Dalla Gran Bretagna arriva un ulteriore allarme, più generale. “I programmi di screening consentono il 5 per cento delle diagnosi di cancro ogni anno” spiega Jones. “È importante che non passi l’idea che si tratti di esami di cui si può fare a meno. Non è così. Sono stati sospesi in una situazione del tutto eccezionale, nella quale il numero di vite salvate rischiava di essere superato dal numero di vite perse per contagi evitabili. Per fortuna queste situazioni sono estremamente rare. Già ora, benché l’epidemia sia ancora attiva, le conoscenze su COVID-19 e sulla prevenzione e il trattamento di questa malattia fanno pendere la bilancia a favore della ripresa degli screening. I pazienti devono sapere che è tempo di tornare a fare i controlli.”

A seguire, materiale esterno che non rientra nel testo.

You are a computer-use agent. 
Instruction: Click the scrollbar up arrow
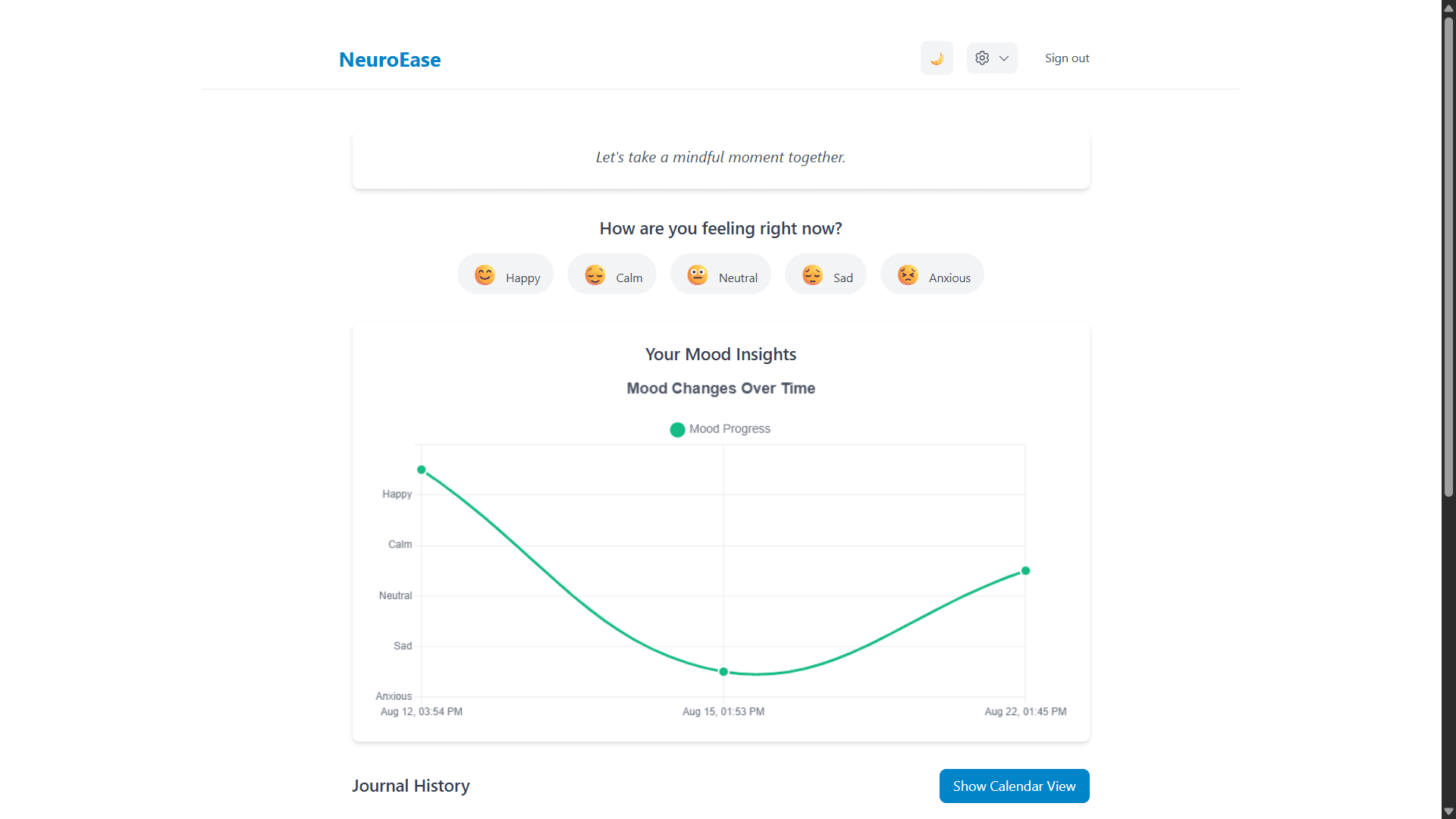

Secondo gli esperti britannici sono necessarie campagne di informazione per invitare i cittadini a non trascurare i sintomi di allarme e a rivolgersi nuovamente ai medici per una diagnosi tempestiva, mentre i servizi di prima diagnosi e di screening devono essere potenziati per permettere di smaltire in fretta gli arretrati.

Le misure per snellire le liste d’attesa

Il centro studi Nomisma ha calcolato, a fine maggio scorso, che sono quasi 4 milioni gli screening oncologici che dovranno essere recuperati per via della sospensione durante il lockdown. Una mole di lavoro difficile da smaltire senza un piano strategico che molte Regioni hanno già preparato. La Puglia, per esempio, ha attivato convenzioni con strutture private e liberi professionisti, ma il problema principale è la disponibilità di ambulatori e macchinari, dal momento che sale d’aspetto e macchine devono essere sanificate tra una visita e l’altra.

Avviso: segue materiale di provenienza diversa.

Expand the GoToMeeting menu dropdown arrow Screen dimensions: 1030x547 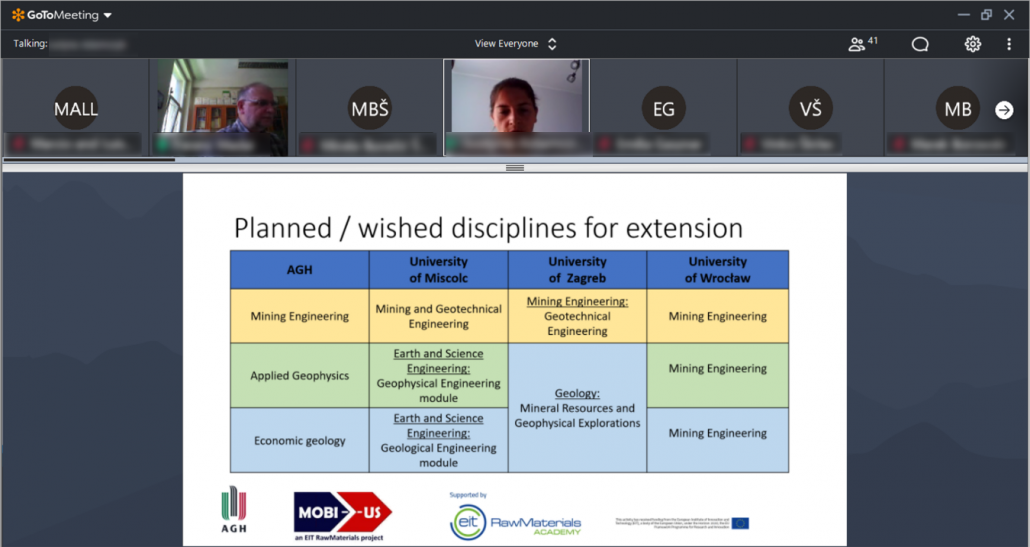pyautogui.click(x=108, y=16)
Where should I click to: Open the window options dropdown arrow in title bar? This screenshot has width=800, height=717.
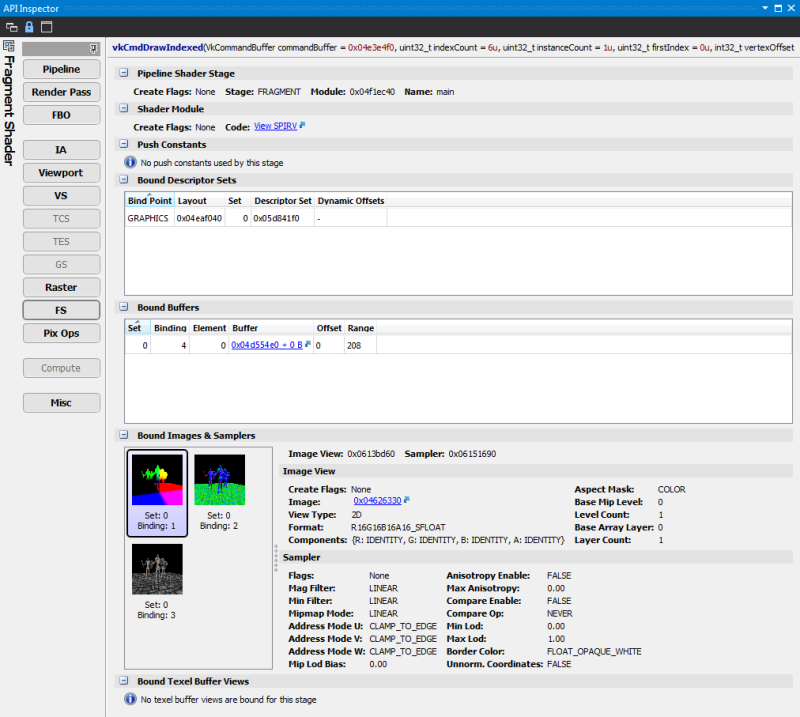coord(766,8)
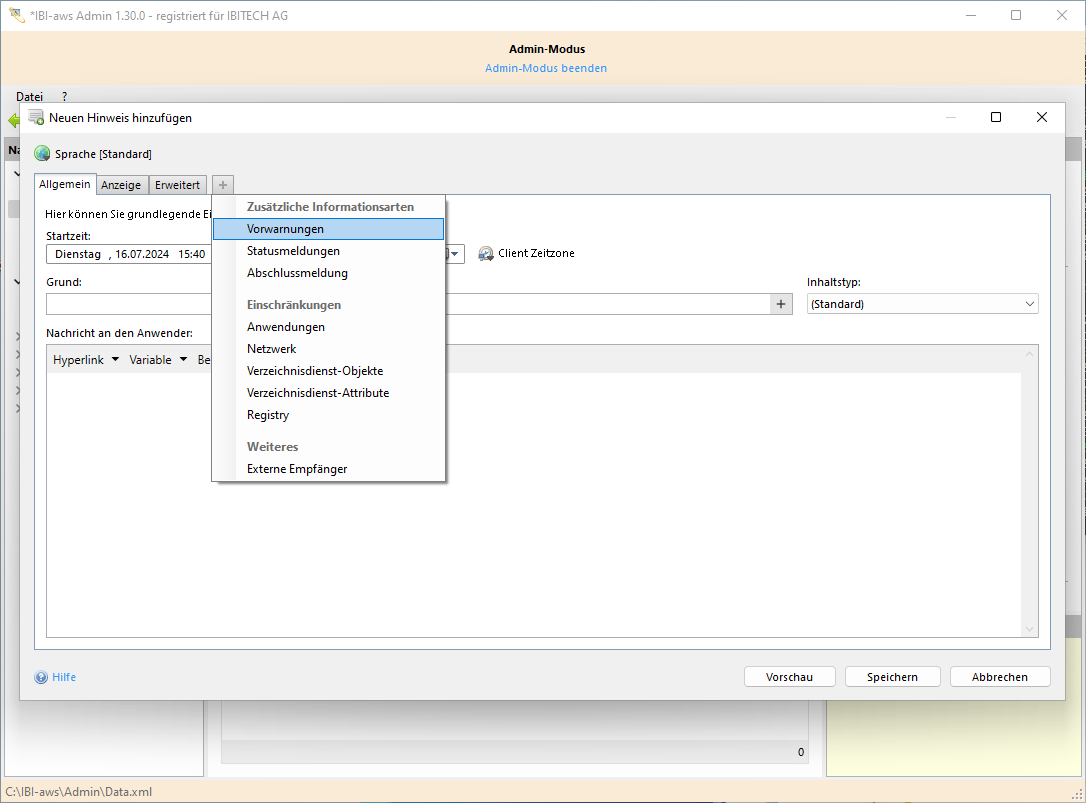Click the blue Hilfe question mark icon
This screenshot has width=1086, height=803.
(41, 677)
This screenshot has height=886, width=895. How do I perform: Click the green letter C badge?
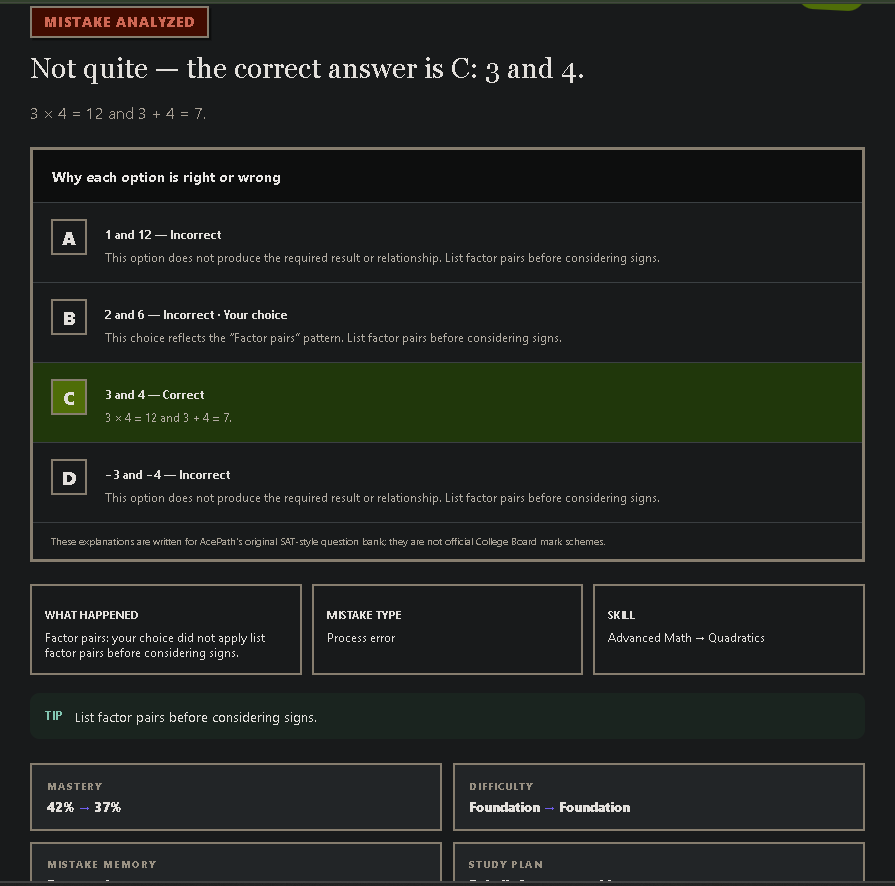(68, 397)
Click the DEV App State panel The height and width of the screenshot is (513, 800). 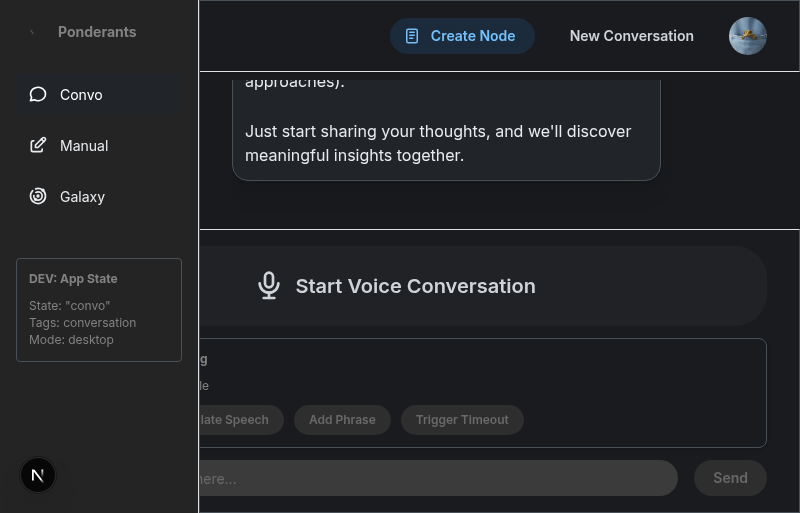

La Regione Lombardia, con una delibera specifica, ha fornito indicazioni simili e allungato gli orari di apertura di ambulatori e servizi pubblici.

La Campania ha calcolato che sarebbero circa 30.000 le prestazioni non effettuate da recuperare, tra visite e interventi chirurgici, anche se il maggiore centro oncologico della Regione, la Fondazione Pascale, ha annunciato di non avere liste d’attesa più lunghe del solito poiché non ha mai smesso di lavorare anche durante il lockdown: l’attesa per la chirurgia senologica è di circa 30 giorni (come prima dell’epidemia), mentre per la radioterapia sono sufficienti 48 ore.

Infine, l’Emilia-Romagna ha attivato un protocollo di “triage di fragilità”: i medici di famiglia sono invitati a valutare l’urgenza delle visite e ad assegnare a ciascun paziente un ordine di priorità, privilegiando le categorie più fragili, tra le quali gli anziani, i pazienti oncologici e i sospetti tali.